■ Exercise instructions: From the records below, copy every line that contains the word "computer".

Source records
%%

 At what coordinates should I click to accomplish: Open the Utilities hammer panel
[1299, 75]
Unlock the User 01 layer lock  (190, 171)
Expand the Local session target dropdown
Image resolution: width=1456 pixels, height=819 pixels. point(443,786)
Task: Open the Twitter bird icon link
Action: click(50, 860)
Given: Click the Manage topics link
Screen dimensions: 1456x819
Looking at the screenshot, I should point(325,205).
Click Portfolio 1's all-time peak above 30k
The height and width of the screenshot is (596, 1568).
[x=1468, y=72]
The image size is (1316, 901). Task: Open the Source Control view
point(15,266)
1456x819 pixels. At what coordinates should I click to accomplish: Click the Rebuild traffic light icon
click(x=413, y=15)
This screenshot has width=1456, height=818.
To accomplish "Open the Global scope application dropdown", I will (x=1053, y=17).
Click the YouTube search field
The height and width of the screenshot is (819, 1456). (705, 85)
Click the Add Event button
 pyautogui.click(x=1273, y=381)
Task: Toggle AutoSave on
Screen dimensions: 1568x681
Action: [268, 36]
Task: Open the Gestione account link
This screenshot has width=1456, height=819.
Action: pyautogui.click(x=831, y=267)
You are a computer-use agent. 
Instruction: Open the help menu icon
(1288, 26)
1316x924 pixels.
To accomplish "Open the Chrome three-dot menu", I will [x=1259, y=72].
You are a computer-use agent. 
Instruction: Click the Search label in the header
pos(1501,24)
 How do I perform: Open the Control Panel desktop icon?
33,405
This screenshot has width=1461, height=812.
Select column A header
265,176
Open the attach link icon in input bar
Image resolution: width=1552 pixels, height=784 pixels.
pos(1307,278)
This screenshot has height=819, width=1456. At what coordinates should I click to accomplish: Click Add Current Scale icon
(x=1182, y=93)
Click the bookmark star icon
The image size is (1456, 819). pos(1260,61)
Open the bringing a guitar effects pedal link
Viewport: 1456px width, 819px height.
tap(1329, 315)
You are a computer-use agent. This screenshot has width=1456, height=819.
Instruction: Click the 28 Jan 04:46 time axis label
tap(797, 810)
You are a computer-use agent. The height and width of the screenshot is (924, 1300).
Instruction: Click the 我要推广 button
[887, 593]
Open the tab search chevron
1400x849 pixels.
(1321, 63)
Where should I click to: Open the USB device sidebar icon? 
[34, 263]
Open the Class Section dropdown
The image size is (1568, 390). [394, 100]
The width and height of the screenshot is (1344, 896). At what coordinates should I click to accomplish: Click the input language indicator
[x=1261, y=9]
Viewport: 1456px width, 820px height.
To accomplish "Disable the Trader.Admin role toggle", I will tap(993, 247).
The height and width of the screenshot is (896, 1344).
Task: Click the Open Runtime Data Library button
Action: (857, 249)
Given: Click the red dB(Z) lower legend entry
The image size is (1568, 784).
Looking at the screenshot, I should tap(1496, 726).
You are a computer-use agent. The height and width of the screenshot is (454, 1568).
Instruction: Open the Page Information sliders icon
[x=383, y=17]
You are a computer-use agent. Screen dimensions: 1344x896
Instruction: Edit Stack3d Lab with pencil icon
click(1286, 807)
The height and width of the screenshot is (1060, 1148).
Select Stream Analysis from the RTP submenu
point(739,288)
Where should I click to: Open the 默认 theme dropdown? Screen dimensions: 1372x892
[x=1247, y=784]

%%

■ Reply to the exercise:
You are a computer-use agent. 
You are a computer-use agent. 
You are a computer-use agent. This screenshot has width=1456, height=819.
You are a computer-use agent. The height and width of the screenshot is (924, 1300).
You are a computer-use agent. The height and width of the screenshot is (454, 1568).
You are a computer-use agent. Screen dimensions: 1344x896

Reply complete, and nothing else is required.